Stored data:
━━━━━━
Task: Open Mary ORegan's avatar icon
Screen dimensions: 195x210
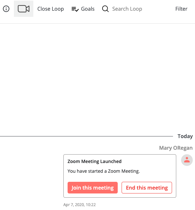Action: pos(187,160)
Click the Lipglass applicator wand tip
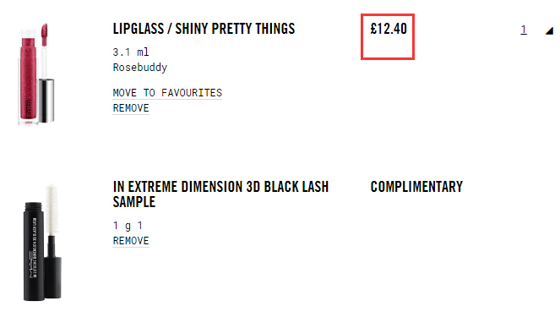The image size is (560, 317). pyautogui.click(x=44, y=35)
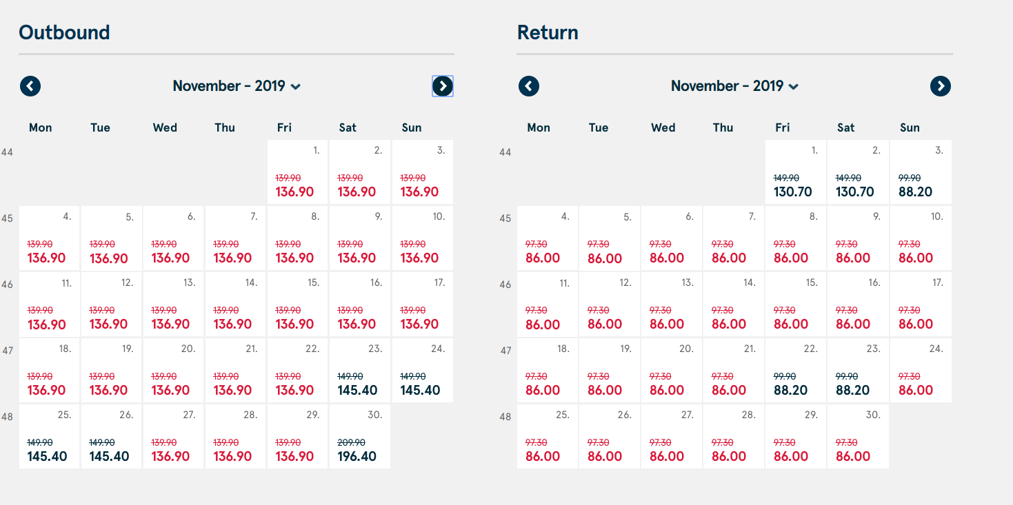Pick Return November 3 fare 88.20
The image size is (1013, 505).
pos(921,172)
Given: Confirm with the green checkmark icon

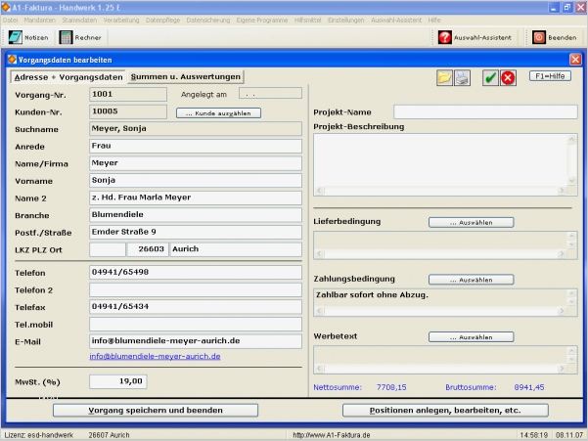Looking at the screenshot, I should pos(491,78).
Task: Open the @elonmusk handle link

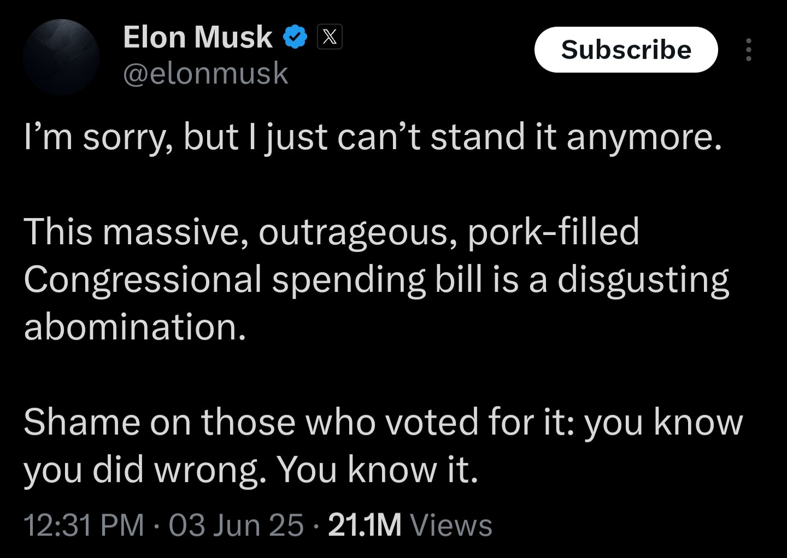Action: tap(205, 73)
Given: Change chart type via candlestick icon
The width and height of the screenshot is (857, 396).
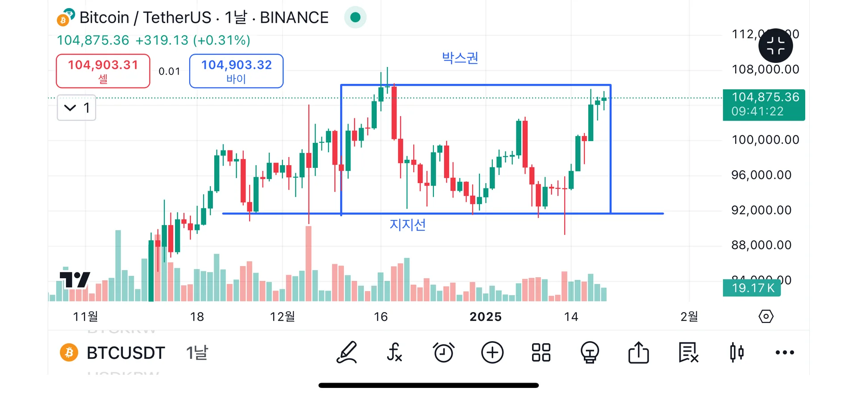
━━━━━━
» **REQUIREMENT**
Omit the pictures; restate every entry word for word.

» **SOLUTION FOR THIS PROBLEM**
Task: Open Mary ORegan's avatar icon
Screen dimensions: 195x210
Action: pos(187,160)
Click the Lipglass applicator wand tip
The image size is (560, 317). pyautogui.click(x=44, y=35)
Pick Return November 3 fare 88.20
The image size is (1013, 505).
pos(921,172)
Given: Confirm with the green checkmark icon

Looking at the screenshot, I should pos(491,78).
Task: Open the @elonmusk handle link

Action: tap(205, 73)
Given: Change chart type via candlestick icon
The width and height of the screenshot is (857, 396).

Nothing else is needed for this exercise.